MRI is the most valuable advanced imaging study for Charcot foot, particularly in Stage 0 when radiographs are negative. MRI reveals bone marrow edema, soft tissue inflammation, occult fractures, and ligamentous disruption that precede radiographically visible changes by weeks to months. The critical challenge with MRI is distinguishing acute Charcot from osteomyelitis, as both conditions produce bone marrow edema and soft tissue changes. Features favoring Charcot include preservation of the subchondral plate, periarticular distribution of marrow edema, joint effusion without cortical destruction, and absence of a skin ulcer or sinus tract overlying the affected area. Features favoring osteomyelitis include cortical destruction with geographic marrow replacement, adjacent soft tissue abscess, and a contiguous skin ulcer with direct communication to bone.

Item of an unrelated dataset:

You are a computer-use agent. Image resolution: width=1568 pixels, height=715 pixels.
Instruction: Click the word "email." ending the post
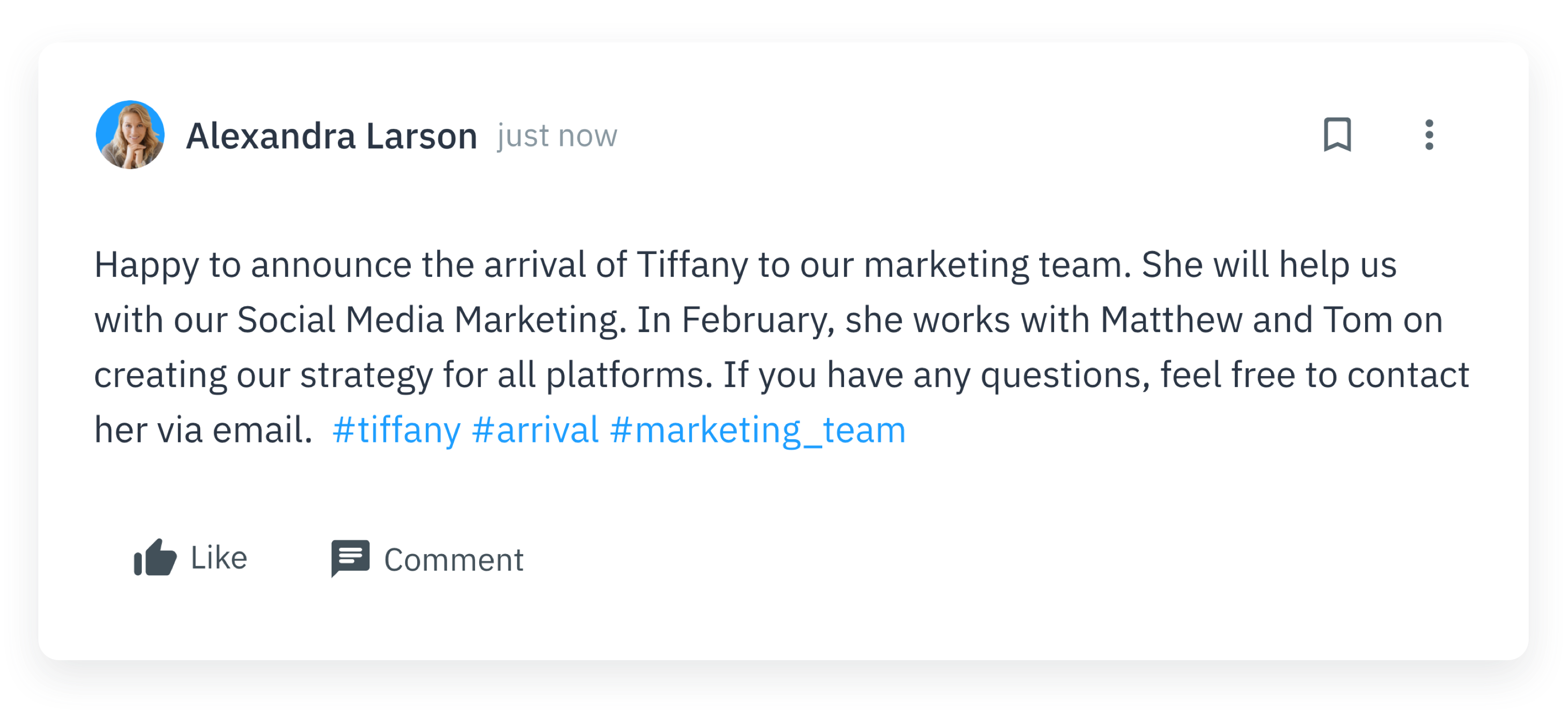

Nuclear medicine studies including bone scintigraphy (technetium-99m bone scan) and labeled white blood cell scanning can help differentiate Charcot from infection when MRI findings are equivocal. The combination of a positive bone scan with a negative or only mildly positive white blood cell scan supports a diagnosis of acute Charcot without superimposed infection. PET-CT with fluorodeoxyglucose (FDG) has also shown promise in this differential diagnosis, though its availability and cost limit widespread use.

Conservative Treatment: Offloading and Immobilization

The cornerstone of acute Charcot foot treatment is immediate, complete, non-negotiable offloading. The single most important intervention in Charcot management is removing all mechanical stress from the affected foot before further bony destruction occurs. Every day of continued unprotected weight-bearing during the acute phase contributes to additional fractures, progressive joint destruction, and worsening deformity that may ultimately require complex surgical reconstruction or amputation to manage.

Total contact casting (TCC) is the gold standard for acute Charcot foot immobilization and offloading. The TCC distributes weight-bearing forces evenly across the entire plantar surface and lower leg, eliminates shear forces, reduces edema through circumferential compression, and prevents the patient from removing the device (compliance being a significant challenge in neuropathic patients who cannot feel the consequences of non-compliance). Casts are changed every 1-2 weeks initially as swelling subsides, then every 2-4 weeks as the foot stabilizes. The total duration of casting typically ranges from 3-6 months for Pattern I-III Charcot, with progression from TCC to a removable cast walker or Charcot restraint orthotic walker (CROW boot) once temperature differential between feet normalizes to less than 2°C.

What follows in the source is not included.